6. Adapt your methods to suit your meat.

– Anything boneless, which is under three to four centimetres thick, can be cooked over direct heat. If it is any larger, or has a bone, indirect heat is preferable.
– On a gas cooker, heat the grill extensively and then turn off the burner directly beneath the joint.
– When using a charcoal grill, heat thoroughly, keeping the lid closed, and then using a suitable implement (long tongs you’re not using to handle food), move the charcoal to the grill’s edge, leaving the food in the middle. This is especially important when cooking large joints of meat.

7. Don’t be afraid to experiment.

Peruvian chef Martin Morales, of Andina, London, recommends anticuchos, which are traditionally made with ox heart, or for the faint hearted, rump steak.

The following recipe provides enough for four:

– 600g rump steak or ox heart, trimmed and cut into thin strips.

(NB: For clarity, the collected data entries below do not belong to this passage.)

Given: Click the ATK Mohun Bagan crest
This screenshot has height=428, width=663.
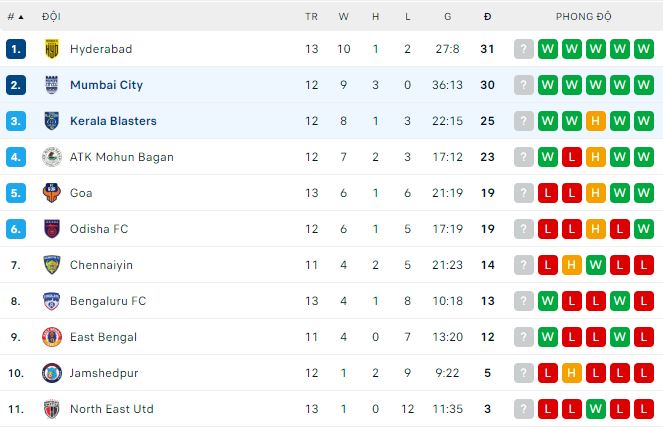Looking at the screenshot, I should tap(51, 157).
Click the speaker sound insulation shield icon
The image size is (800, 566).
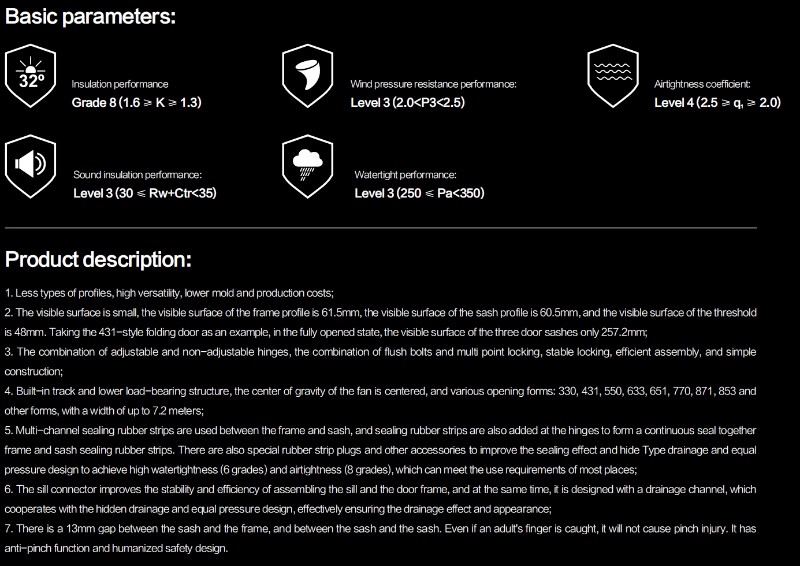tap(31, 166)
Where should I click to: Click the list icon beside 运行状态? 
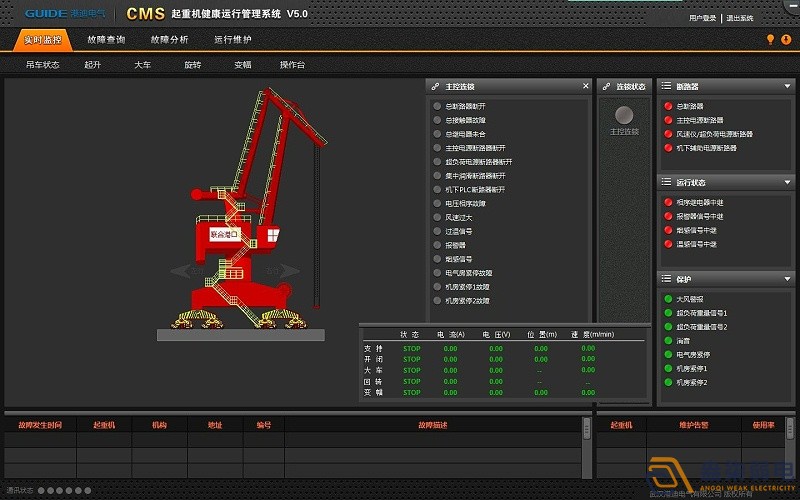(667, 183)
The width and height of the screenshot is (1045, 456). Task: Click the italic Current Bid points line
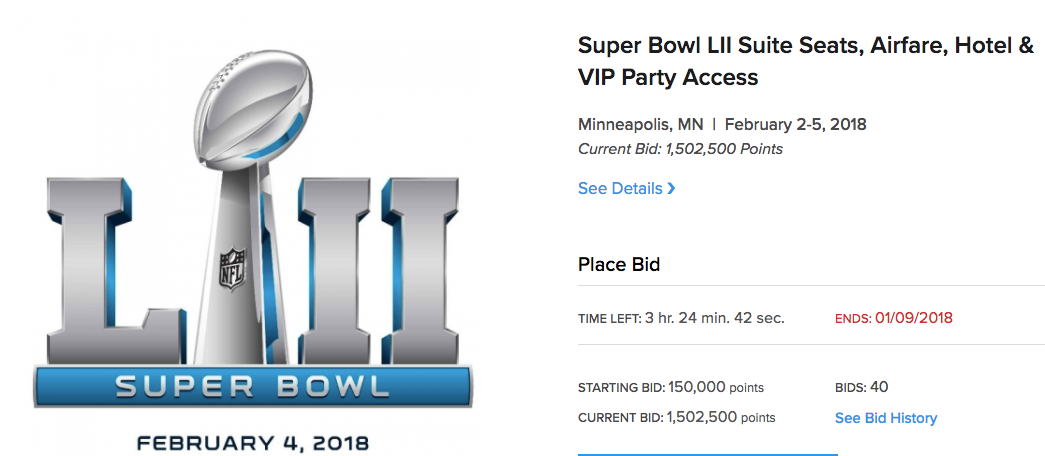680,149
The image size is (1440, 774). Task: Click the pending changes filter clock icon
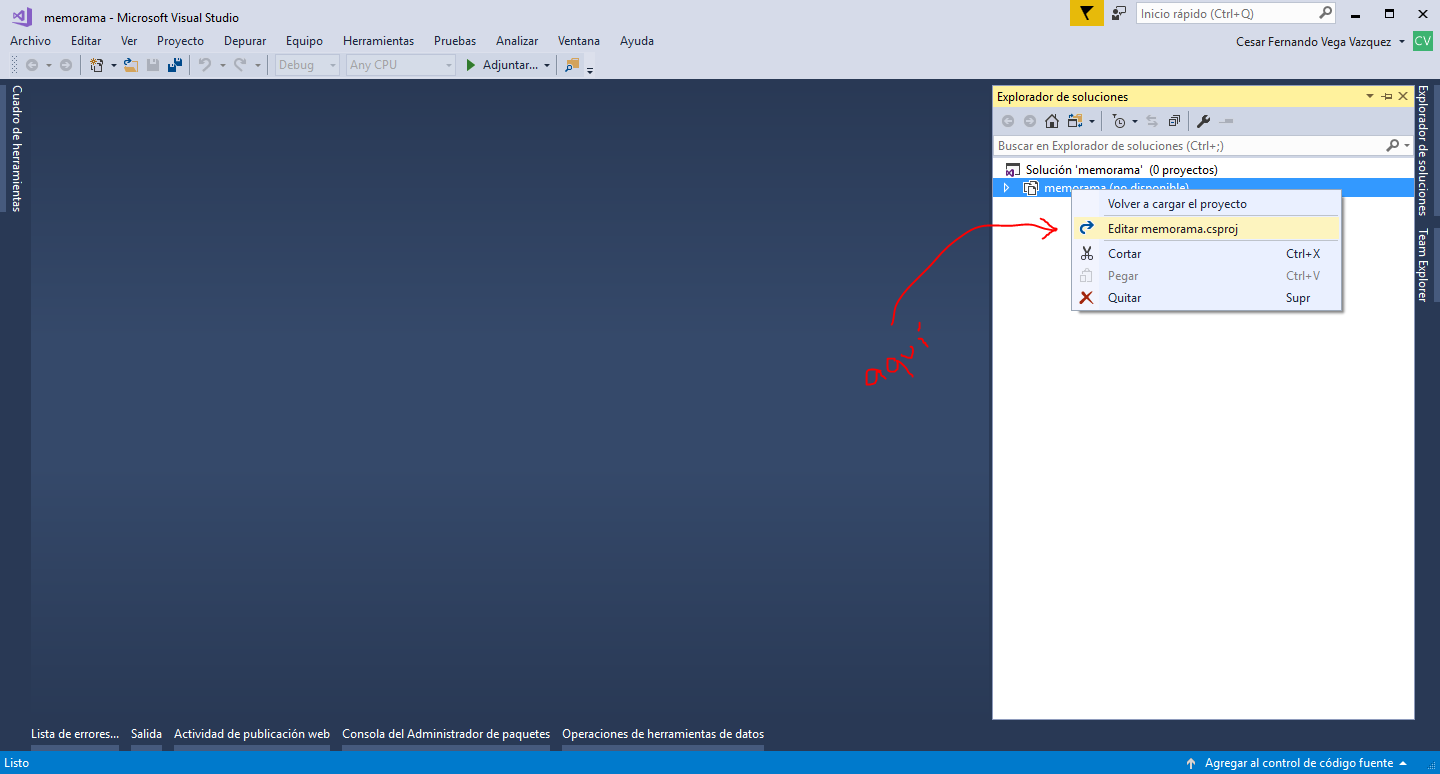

You’ll need the following for the marinade:

– Half yellow pepper, deseeded and chopped
– Half scotch bonnet chilli, deseeded and chopped
– Two garlic cloves, crushed
– Two tbsp olive oil
– 125ml red wine vinegar
– One tbsp ground cumin
– One tsp dried oregano
– Salt (to taste)

And for the chilli sauce:

– Half yellow pepper, deseeded and chopped
– Half scotch bonnet chilli, deseeded and chopped
– 50g mayonnaise
– Two tsp red wine vinegar
– Two tsp vegetable oil
– Two garlic cloves, crushed
– A pinch of dried oregano
– A pinch of salt

Method:

1. Slice your meat into thin strips, removing any excess fat.
2. Either blitz or finely chop and mix all marinade ingredients.
3. Place chopped meat in a bowl and pour the marinade on top. Refrigerate overnight if possible.
4. For the chilli sauce, chop and mix all ingredients. Make sure it isn’t too runny.
5. Put the meat onto wooden skewers (soaked to prevent burning), saving some marinade for basting.
6. Grill the meat-filled skewers for about two minutes each side, while basting to give the meat a glorious sheen.
7. Enjoy.

8. Optimise cooking with these hacks:

– Allow extra cooking time on colder days, don’t retreat under your awning!
– Try to avoid allowing individual pieces of food to touch, this prevents them from cooking evenly.
– Opening the lid repeatedly and excessively turning food releases heat. Instead, work out your cooking times and set a halfway timer for flipping food.
– Use kitchen roll to lightly grease the grate before you start cooking, this will reduce sticking which can often lead to food being pulled apart.
– Remove excess marinade before cooking to inhibit burning.

9. Accessorize:

– Long handled tools are invaluable. Invest, and forget the days of burnt hands and give yourself a little breathing space from the heat of your barbecue.
– Always bring sufficient utensils to handle raw and cooked foods separately.
– Look for the best possible charcoal. According to Jeremy Lee of Quo Vadis, London, “the smoke is an ingredient in itself”.
– Try adding different wood types to alter the flavour. Hardwood for smokiness, applewood will impart a sweeter flavour or hickory for that bacon-like kick.

10. Go seasonal for accompaniments:

– Sweet corn, that old BBQ favourite, not to mention courgettes, plums and apple are all in season and excellent grilled.
– New potatoes are perfect this time of year, accompany your meat with a delicious, summery potato salad.
– Lettuce, peppers, tomatoes, spinach and watercress are all at their peak in summer.
– Raspberries, blackcurrants, gooseberries and strawberries make the perfect seasonal pudding to a barbecue.